General characteristics
- Type: Ropax ferry
- Tonnage: 4,459 GT
- Length: 81.05 m (265 ft 11 in)
- Beam: 17.20 m (56 ft 5 in)
- Draught: 4.3 m (14 ft 1 in)
- Ice class: 1A Super
- Installed power: 3,200 kW (4,300 hp)
- Propulsion: Diesel-electric; 2 x 1600 KW Rolls-Royce azimuth thrusters
- Speed: 14 knots (26 km/h; 16 mph)
- Capacity: 200 passengers; 64 vehicles;

= MV Veteran =

Ferry boat operating in Newfoundland & Labrador, Canada

MV Veteran is a ferry operating in the province of Newfoundland and Labrador, Canada. She is operated by the provincial Department of Transportation and Infrastructure, entering service on the route from Newfoundland to Fogo Island and Change Islands at the end of 2015.

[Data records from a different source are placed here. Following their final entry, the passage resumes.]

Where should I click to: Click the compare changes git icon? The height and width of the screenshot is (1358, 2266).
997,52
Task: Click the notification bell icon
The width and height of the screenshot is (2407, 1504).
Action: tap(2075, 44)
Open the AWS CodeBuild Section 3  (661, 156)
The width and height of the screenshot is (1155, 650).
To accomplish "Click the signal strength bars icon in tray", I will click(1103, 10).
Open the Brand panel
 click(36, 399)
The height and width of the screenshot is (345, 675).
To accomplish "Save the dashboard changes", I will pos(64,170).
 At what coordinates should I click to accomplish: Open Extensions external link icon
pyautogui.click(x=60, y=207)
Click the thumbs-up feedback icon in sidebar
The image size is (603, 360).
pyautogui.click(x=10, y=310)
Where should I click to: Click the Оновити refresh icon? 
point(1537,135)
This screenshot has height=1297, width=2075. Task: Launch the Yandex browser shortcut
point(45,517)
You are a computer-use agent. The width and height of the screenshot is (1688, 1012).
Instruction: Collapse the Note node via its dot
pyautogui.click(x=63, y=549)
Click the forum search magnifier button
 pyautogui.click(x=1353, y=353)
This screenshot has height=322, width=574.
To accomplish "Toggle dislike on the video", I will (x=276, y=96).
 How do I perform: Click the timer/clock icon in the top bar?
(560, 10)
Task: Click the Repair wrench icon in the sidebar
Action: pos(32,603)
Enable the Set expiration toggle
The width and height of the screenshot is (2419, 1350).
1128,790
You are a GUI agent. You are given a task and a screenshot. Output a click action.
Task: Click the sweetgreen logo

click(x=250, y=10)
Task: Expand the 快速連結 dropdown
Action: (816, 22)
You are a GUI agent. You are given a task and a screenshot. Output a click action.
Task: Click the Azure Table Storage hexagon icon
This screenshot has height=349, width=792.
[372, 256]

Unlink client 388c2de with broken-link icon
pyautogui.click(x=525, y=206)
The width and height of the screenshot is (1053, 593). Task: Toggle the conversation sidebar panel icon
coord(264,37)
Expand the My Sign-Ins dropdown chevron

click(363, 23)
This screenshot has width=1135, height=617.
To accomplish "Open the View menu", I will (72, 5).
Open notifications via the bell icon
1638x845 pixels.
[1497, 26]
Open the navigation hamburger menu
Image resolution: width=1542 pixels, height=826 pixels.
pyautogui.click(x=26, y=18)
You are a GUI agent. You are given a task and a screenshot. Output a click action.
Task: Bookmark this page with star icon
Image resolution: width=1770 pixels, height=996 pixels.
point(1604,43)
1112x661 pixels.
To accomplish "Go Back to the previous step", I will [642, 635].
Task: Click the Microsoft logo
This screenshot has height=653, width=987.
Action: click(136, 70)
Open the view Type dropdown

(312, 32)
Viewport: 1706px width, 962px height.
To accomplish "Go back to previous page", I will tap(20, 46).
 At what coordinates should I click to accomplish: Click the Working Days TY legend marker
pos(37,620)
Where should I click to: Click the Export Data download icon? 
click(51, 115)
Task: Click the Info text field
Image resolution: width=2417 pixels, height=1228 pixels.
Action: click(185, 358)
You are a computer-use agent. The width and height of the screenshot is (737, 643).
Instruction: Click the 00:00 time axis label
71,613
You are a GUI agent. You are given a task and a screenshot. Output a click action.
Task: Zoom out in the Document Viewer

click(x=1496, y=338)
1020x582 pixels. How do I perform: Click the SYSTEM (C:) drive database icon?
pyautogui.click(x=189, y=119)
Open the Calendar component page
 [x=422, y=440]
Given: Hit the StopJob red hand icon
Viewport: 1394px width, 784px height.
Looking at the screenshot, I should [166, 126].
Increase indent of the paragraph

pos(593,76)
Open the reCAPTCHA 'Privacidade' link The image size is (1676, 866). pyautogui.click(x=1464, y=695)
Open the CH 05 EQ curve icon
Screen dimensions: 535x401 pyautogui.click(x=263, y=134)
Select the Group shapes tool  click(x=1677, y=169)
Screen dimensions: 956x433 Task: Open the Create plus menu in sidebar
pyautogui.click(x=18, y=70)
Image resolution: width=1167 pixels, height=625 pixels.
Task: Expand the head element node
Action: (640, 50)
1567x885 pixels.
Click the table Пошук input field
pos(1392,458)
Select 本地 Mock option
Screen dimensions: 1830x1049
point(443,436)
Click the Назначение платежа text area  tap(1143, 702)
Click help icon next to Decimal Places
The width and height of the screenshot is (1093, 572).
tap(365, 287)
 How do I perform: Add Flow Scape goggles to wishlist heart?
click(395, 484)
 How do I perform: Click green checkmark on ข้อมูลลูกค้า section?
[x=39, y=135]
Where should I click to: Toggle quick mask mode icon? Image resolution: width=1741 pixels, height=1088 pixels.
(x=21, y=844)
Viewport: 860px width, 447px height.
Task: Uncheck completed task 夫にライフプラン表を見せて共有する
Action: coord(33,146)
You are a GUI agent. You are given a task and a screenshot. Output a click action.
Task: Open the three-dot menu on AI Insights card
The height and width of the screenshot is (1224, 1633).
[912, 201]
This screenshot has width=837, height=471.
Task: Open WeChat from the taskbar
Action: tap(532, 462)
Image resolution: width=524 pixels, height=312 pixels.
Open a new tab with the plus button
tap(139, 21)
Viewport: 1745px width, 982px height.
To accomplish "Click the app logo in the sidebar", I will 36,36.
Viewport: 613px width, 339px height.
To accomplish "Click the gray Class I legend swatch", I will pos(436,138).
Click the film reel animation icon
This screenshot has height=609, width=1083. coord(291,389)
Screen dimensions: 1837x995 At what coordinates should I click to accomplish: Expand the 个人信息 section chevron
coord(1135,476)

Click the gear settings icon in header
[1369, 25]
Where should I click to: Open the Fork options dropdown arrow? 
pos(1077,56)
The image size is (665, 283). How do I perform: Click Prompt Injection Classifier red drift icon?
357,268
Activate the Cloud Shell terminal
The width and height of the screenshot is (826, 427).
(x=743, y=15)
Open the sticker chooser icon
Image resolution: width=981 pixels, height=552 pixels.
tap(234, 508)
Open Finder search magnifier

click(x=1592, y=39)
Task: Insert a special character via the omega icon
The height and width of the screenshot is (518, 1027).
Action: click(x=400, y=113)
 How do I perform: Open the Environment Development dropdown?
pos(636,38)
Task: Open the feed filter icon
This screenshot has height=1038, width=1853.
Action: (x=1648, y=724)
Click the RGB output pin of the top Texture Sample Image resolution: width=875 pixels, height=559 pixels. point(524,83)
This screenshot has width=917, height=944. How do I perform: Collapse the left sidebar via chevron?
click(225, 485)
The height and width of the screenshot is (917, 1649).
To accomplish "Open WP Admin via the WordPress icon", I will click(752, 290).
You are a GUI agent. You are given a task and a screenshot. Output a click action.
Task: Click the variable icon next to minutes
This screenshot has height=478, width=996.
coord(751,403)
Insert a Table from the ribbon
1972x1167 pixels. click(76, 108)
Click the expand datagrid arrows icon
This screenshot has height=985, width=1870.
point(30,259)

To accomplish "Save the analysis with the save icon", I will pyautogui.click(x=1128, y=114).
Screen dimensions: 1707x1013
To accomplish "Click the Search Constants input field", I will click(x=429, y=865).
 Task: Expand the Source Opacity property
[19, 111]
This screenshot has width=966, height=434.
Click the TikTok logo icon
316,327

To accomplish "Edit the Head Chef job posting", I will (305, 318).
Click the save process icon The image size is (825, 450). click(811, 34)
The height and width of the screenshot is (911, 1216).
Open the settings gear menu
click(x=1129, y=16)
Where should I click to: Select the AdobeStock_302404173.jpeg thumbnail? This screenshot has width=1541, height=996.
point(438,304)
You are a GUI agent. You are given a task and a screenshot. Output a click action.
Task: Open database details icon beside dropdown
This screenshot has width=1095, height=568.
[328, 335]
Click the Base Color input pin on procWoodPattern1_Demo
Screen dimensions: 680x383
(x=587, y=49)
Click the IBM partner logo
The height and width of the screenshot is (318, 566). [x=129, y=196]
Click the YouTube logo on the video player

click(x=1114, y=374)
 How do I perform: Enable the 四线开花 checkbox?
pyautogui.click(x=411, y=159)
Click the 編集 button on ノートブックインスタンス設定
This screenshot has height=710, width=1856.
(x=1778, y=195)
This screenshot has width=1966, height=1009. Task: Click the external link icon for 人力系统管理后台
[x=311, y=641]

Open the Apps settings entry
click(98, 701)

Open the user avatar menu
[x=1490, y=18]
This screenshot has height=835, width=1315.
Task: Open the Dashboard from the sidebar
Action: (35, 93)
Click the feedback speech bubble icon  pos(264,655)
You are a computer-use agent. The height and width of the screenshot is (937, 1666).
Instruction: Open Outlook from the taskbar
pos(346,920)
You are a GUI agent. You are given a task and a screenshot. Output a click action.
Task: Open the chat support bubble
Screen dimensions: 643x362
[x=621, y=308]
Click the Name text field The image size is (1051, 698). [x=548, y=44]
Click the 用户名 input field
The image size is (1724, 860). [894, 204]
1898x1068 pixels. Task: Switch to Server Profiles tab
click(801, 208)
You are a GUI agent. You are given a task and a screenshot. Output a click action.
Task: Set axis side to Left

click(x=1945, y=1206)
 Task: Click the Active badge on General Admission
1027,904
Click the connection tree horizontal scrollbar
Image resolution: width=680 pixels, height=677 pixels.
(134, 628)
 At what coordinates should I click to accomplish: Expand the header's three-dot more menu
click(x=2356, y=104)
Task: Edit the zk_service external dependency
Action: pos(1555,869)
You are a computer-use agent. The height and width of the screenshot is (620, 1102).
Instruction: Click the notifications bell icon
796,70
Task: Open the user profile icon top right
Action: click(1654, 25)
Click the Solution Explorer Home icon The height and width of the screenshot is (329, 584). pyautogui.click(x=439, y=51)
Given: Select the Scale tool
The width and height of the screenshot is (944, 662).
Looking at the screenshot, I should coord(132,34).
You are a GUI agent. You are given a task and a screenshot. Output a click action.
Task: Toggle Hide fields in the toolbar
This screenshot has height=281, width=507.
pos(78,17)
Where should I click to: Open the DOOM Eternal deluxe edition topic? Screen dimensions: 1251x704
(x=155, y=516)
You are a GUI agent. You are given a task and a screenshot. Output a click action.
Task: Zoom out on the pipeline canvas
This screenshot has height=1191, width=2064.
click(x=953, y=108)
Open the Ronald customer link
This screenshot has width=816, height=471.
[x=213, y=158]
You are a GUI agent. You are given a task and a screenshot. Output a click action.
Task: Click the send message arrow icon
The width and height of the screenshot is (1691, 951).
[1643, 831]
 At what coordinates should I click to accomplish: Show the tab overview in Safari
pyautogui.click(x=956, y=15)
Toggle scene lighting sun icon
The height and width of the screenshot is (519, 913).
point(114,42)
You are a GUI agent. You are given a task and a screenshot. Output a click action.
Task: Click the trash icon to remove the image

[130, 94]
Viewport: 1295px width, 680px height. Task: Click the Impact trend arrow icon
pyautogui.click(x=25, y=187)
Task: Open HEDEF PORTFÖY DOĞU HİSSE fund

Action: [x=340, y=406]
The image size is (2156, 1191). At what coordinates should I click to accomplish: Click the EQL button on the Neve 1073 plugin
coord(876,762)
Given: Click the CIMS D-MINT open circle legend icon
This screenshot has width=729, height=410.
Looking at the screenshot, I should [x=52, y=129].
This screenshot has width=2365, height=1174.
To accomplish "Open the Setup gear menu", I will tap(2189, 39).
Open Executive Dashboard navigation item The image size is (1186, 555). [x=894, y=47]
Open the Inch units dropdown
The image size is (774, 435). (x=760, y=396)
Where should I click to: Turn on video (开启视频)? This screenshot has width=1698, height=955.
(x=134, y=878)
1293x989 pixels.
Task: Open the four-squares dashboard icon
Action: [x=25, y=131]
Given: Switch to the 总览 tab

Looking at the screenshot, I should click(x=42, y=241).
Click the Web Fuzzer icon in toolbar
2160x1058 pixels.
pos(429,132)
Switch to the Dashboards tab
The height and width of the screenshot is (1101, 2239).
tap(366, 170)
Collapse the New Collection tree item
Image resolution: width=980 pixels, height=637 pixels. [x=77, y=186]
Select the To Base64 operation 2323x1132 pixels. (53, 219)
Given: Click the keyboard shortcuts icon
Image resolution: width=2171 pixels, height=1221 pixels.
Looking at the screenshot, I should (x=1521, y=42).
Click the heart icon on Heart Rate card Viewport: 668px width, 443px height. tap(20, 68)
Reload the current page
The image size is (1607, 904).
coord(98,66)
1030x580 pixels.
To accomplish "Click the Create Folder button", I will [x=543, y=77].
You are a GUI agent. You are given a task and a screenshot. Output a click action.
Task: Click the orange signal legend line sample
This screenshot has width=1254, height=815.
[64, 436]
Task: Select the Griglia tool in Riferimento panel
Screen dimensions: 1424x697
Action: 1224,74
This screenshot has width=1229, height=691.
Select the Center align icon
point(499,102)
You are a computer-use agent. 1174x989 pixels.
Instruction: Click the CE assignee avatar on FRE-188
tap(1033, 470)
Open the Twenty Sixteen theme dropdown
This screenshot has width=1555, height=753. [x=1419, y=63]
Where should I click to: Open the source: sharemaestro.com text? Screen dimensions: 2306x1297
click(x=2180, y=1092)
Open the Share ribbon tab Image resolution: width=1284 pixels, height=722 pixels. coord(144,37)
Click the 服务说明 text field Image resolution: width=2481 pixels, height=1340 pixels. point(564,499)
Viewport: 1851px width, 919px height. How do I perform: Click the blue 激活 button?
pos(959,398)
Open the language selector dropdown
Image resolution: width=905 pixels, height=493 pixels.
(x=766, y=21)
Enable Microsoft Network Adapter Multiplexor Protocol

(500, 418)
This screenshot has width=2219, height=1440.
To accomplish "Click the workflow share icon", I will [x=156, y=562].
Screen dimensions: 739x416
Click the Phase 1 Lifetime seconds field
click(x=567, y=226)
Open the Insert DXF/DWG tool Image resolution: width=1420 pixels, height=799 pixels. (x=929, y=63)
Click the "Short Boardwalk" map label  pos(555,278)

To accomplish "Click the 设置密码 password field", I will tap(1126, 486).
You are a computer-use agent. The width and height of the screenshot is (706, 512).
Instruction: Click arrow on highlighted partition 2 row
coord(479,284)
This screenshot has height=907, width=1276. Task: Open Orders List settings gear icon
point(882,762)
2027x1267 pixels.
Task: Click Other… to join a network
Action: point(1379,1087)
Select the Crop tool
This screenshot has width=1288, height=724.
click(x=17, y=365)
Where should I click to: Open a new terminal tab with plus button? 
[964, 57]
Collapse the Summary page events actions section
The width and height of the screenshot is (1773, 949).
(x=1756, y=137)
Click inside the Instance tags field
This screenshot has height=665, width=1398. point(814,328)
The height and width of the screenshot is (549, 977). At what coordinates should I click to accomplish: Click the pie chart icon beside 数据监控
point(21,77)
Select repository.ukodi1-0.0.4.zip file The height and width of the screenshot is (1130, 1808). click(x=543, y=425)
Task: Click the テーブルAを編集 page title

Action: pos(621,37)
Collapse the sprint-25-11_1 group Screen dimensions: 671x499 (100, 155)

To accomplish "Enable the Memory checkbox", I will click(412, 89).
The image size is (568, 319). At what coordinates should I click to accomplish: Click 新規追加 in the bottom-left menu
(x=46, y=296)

Veteran is the first of two vessels built for the province by Damen Group in Galați, Romania. The second, MV Legionnaire, currently serves the Portugal Cove-St. Philip's to Bell Island route, alongside the MV Flanders. The vessels' names commemorate the centennial of the Royal Newfoundland Regiment's landing at Gallipoli, in the Ottoman Empire in 1915.